WHAT YOU HAVE TO DO: Your answer is one number, how many lines in the entries include "Facebook".

SUPPLIED RECORDS:
--------

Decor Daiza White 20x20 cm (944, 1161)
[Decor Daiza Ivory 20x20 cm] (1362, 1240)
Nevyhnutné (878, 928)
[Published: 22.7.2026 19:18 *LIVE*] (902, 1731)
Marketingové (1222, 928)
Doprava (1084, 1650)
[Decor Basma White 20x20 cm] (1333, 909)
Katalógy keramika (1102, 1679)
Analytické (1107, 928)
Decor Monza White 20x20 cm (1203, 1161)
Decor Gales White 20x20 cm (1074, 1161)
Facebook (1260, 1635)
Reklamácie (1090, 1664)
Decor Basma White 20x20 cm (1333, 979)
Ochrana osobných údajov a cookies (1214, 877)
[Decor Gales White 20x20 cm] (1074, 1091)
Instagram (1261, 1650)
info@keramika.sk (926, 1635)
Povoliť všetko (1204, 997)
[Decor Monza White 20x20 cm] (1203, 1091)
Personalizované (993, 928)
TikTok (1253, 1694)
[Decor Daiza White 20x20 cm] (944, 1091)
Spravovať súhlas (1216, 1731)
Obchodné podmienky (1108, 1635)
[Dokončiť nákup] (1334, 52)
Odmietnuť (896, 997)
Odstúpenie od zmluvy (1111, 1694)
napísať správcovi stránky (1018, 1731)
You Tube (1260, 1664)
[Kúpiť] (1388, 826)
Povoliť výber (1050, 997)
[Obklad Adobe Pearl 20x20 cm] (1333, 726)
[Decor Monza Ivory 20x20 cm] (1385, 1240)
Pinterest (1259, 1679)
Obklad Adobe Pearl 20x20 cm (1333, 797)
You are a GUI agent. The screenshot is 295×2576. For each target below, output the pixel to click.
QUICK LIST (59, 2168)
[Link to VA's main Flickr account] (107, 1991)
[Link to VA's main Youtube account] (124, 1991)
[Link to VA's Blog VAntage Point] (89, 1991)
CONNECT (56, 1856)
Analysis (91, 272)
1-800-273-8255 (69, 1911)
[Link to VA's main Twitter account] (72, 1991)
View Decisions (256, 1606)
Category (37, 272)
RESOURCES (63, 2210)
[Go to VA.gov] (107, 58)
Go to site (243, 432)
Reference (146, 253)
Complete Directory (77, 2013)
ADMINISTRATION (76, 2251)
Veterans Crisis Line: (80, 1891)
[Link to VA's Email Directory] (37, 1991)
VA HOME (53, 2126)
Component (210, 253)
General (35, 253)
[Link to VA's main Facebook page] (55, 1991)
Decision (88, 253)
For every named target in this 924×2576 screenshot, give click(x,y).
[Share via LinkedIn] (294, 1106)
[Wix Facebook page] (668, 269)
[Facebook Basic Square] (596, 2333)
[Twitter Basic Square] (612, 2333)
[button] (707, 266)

--------

RESPONSE BOX: 4